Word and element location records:
____

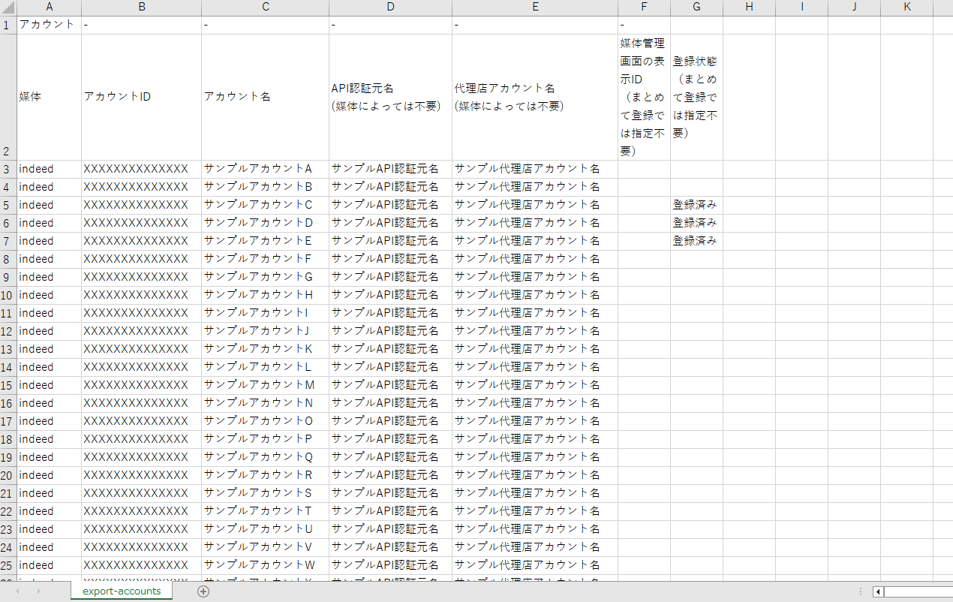Click the previous sheet navigation arrow
The height and width of the screenshot is (602, 953).
18,591
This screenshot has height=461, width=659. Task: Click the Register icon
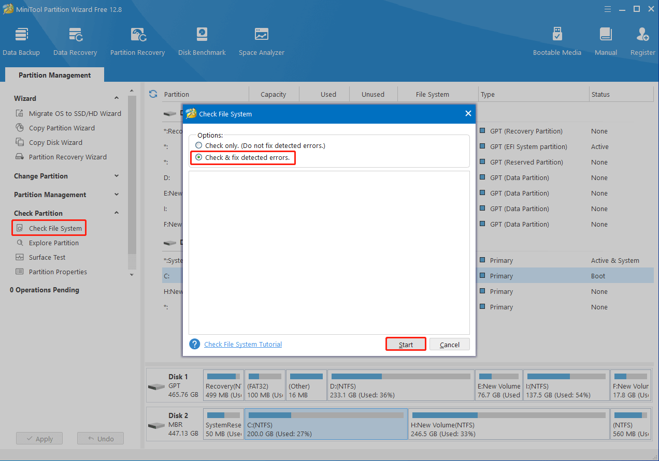[642, 40]
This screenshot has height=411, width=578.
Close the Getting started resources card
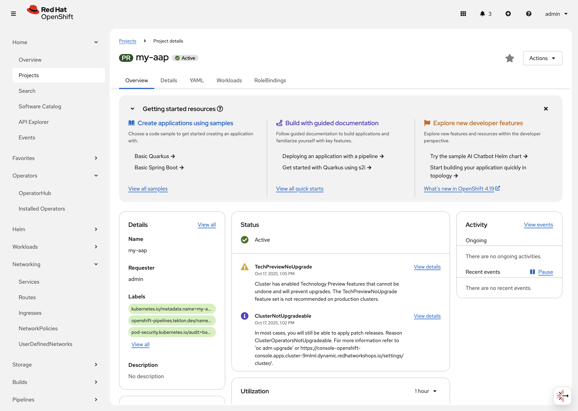pyautogui.click(x=546, y=109)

____

• [To be done]: Gather every line in the rows above that contains the word "height", and list those lines.

• [Finished exercise]:
The height and width of the screenshot is (602, 953).
This screenshot has height=461, width=659. Task: Click the Register icon
This screenshot has height=411, width=578.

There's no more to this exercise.